Calcium

MissingMinnesota
MissingMinnesota Posts: 7,486 Member
edited September 20 in Food and Nutrition
I am trying to up my calcuim intake but it seems that is where I am getting most of my sodium also. Does anyone have suggestions on how to get calcium that is low in sodium?

Replies

  • CinthyNair
    CinthyNair Posts: 261
    I get my dose of calcium from milk. I also take calcium supplements, need the extra boost as I am working out 5 times a week now.
  • astrosnider
    astrosnider Posts: 151 Member
    Here is a list from Suite101.com:

    Foods High in Calcium
    Calcium intake should come primarily from food sources.

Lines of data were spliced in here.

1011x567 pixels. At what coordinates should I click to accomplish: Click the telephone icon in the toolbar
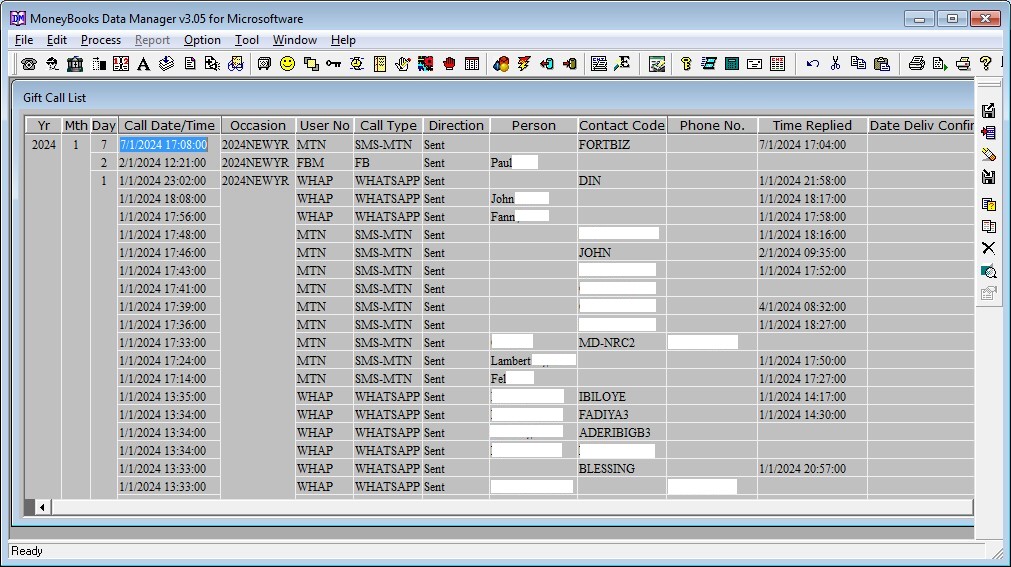point(28,64)
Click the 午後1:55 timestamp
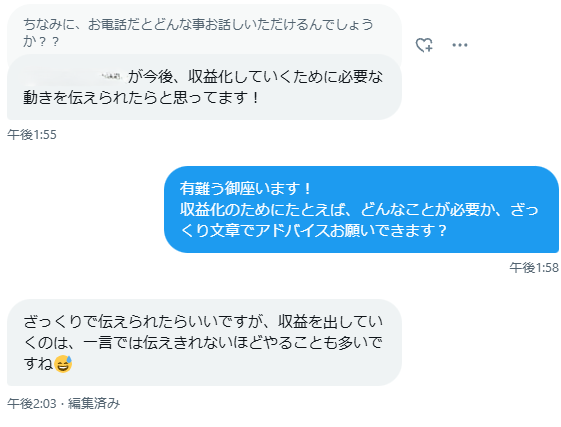The width and height of the screenshot is (561, 427). tap(32, 135)
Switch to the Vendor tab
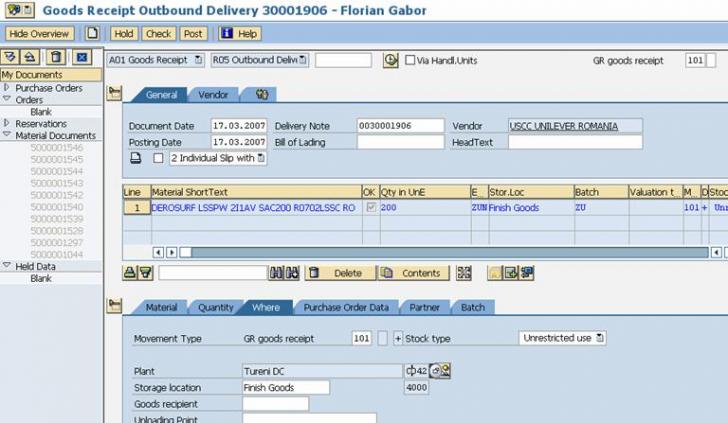This screenshot has height=423, width=728. pyautogui.click(x=213, y=95)
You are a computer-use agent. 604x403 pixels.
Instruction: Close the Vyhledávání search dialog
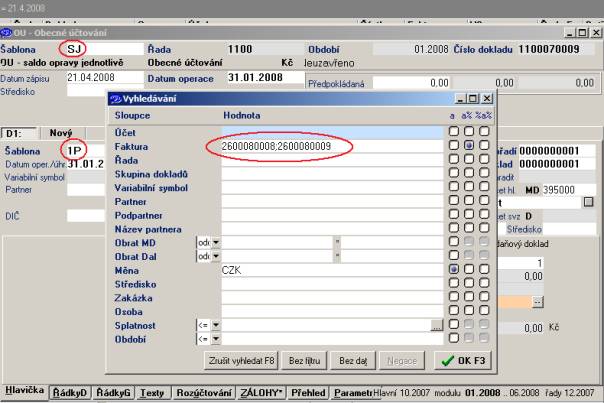coord(488,101)
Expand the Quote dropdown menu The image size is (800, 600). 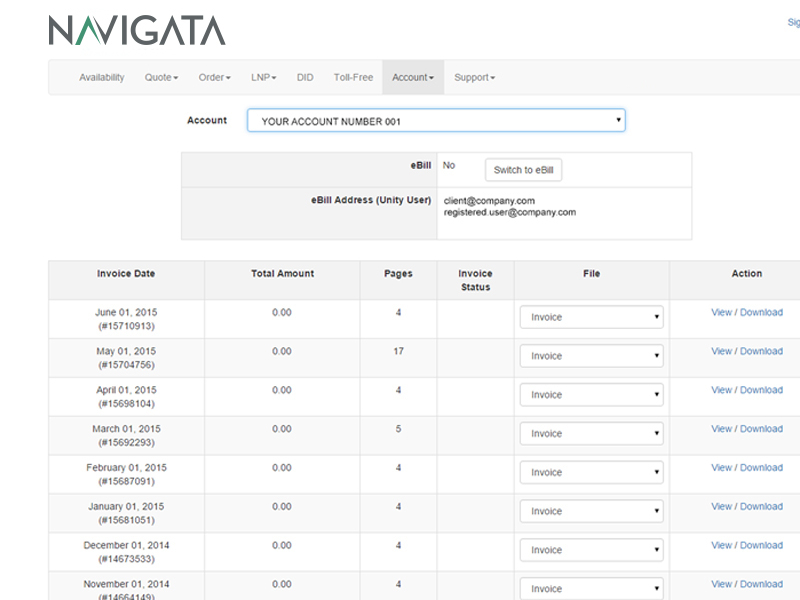click(x=161, y=78)
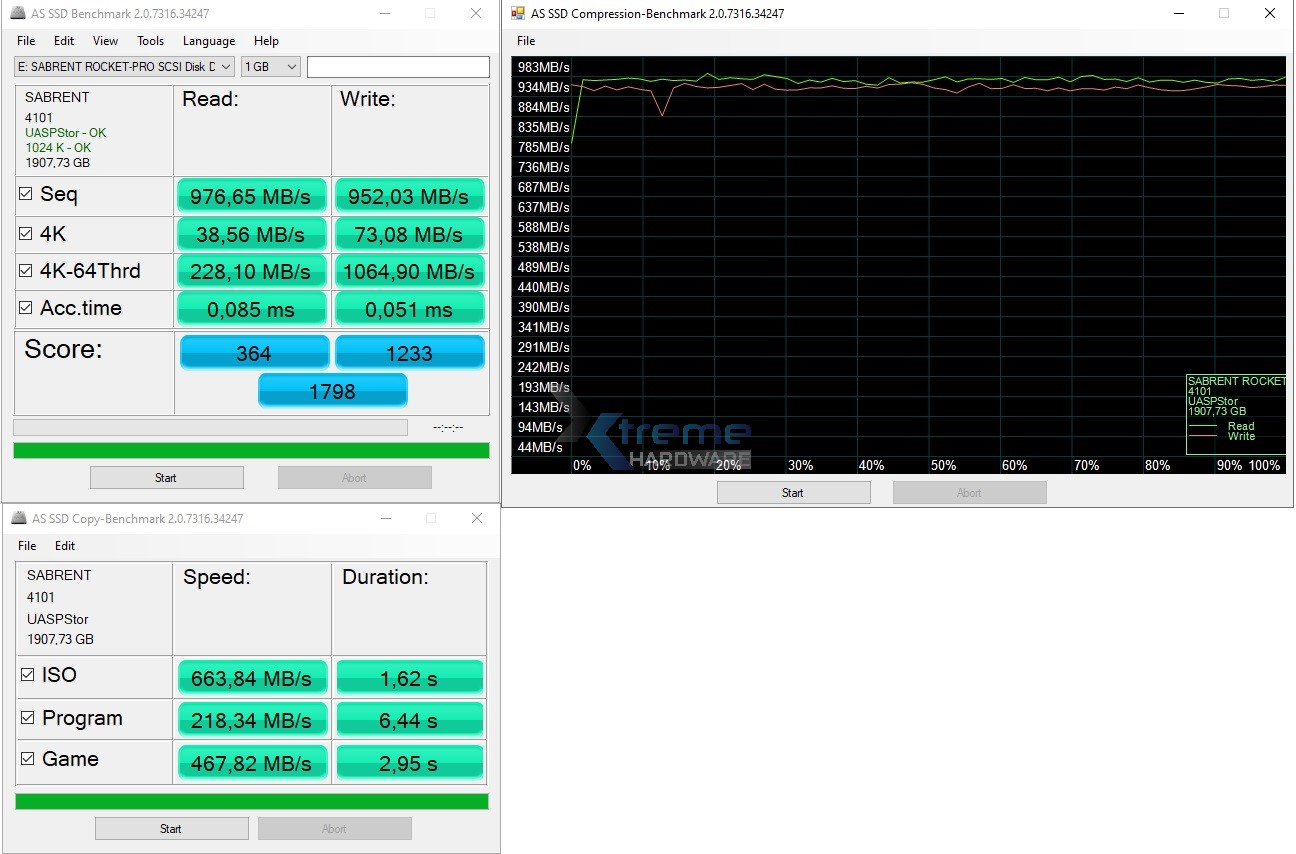Open the View menu
Image resolution: width=1296 pixels, height=854 pixels.
(105, 41)
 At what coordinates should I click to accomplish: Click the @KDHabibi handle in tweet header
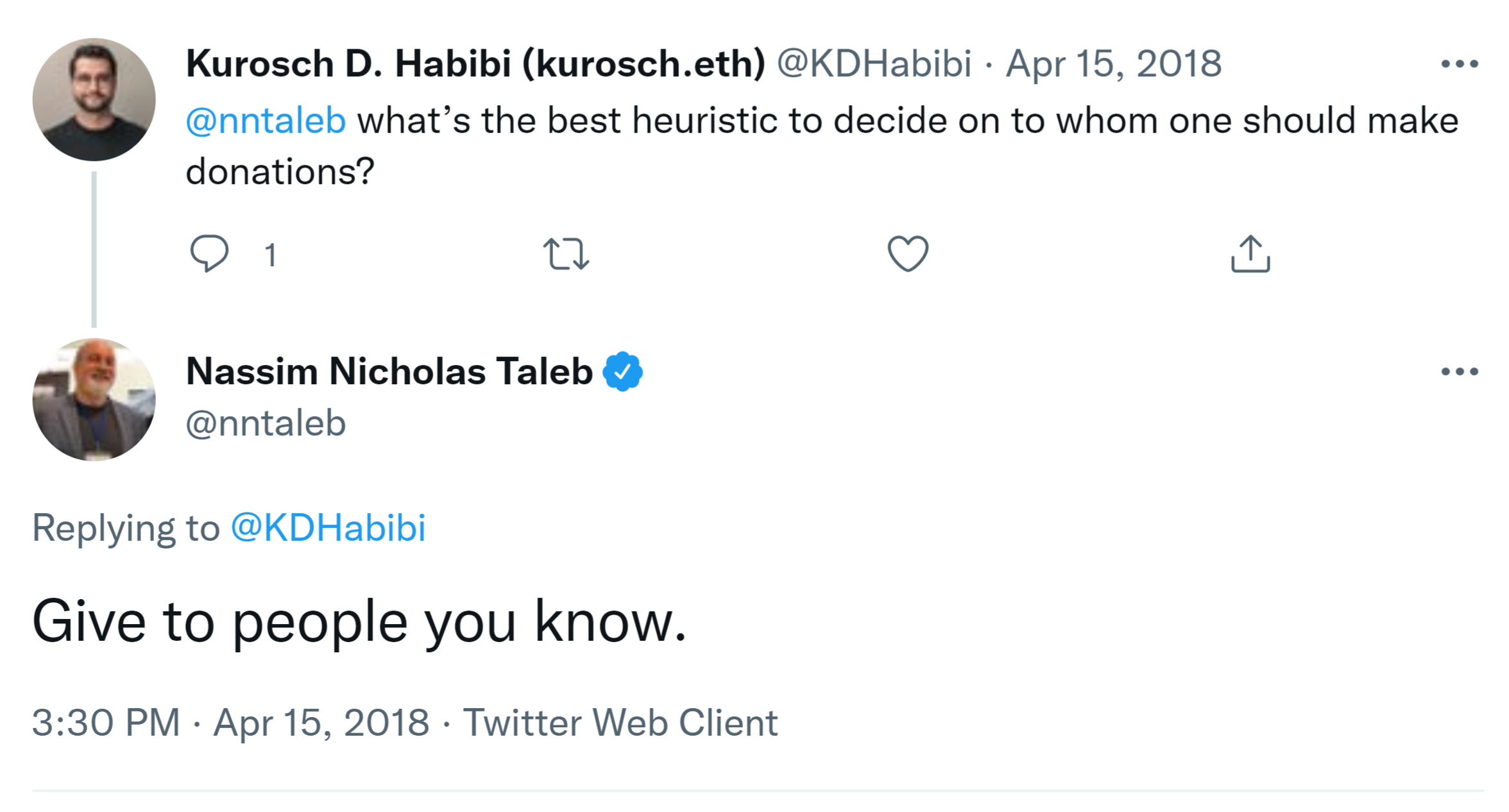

The ten best food sources of calcium are:

    1 cup plain, low-fat yogurt contains 415 mg
    1 cup fruit-flavored, low-fat yogurt contains 345 mg
    1/4 cup nonfat, dry milk contains 377 mg
    3 oz. canned sardines with bones contains 372 mg
    1 oz. calcium-fortified cereals with 1/2 cup milk contains 350 mg
    1 cup skim milk contains 302 mg
    2 calcium-fortified waffles contains 300 mg
    8 oz. orange juice or grapefruit juice contains 300 mg
    1/4 cup grated Parmesan cheese contains 338 mg
    1 oz. Swiss cheese contains 272 mg


    Read more at Suite101: Best Dietary Sources of Calcium: Top 10 Calcium-Rich Foods http://vitamins-minerals.suite101.com/article.cfm/best_dietary_sources_of_calcium#ixzz0h4rQKCZB
  • stroutman81
    stroutman81 Posts: 2,474 Member
    Dairy, veggies, grains, beans, nuts, etc. I'm not against a calcium supplement either, especially if you're eating a diet high in protein.
  • godblessourhome
    godblessourhome Posts: 3,892 Member
    i usually drink 2 glasses of skim milk (or one glass of skim milk and one yogurt) and eat a string cheese for my calcium. a girl can't live without cheese. :D
  • godblessourhome
    godblessourhome Posts: 3,892 Member
    Here is a list from Suite101.com:

    Foods High in Calcium
    Calcium intake should come primarily from food sources. The ten best food sources of calcium are:

    1 cup plain, low-fat yogurt contains 415 mg
    1 cup fruit-flavored, low-fat yogurt contains 345 mg
    1/4 cup nonfat, dry milk contains 377 mg
    3 oz. canned sardines with bones contains 372 mg
    1 oz. calcium-fortified cereals with 1/2 cup milk contains 350 mg
    1 cup skim milk contains 302 mg
    2 calcium-fortified waffles contains 300 mg
    8 oz. orange juice or grapefruit juice contains 300 mg
    1/4 cup grated Parmesan cheese contains 338 mg
    1 oz. Swiss cheese contains 272 mg


    Read more at Suite101: Best Dietary Sources of Calcium: Top 10 Calcium-Rich Foods http://vitamins-minerals.suite101.com/article.cfm/best_dietary_sources_of_calcium#ixzz0h4rQKCZB

    great list! thanks!
  • 08sweek
    08sweek Posts: 38 Member
    I take a calcium supplement as well, for most women it can't hurt, but ask your doctor. Osteoporosis runs in my family (not to mention I'm 4' 11" !) and I tend not to take in my fill of dairy products. Organic cottage cheeses and yogurts are excellent and they tend not to cause quite so much gas as the non-organics, at least, in my opinion!
  • MissingMinnesota
    MissingMinnesota Posts: 7,486 Member
    Thanks for all information. I don't think I can eat any more milk and cheese since I am always way over on my protein as it is. I make myself drink a glass of skim milk with breakfast (hate the texture of straight milk) and usually have string cheese or laughing cow cheese as one of my snacks. Still only getting about 40% of the recommended daily intake. I might have to look into the supplement but I am horrible about taking pills of any sort.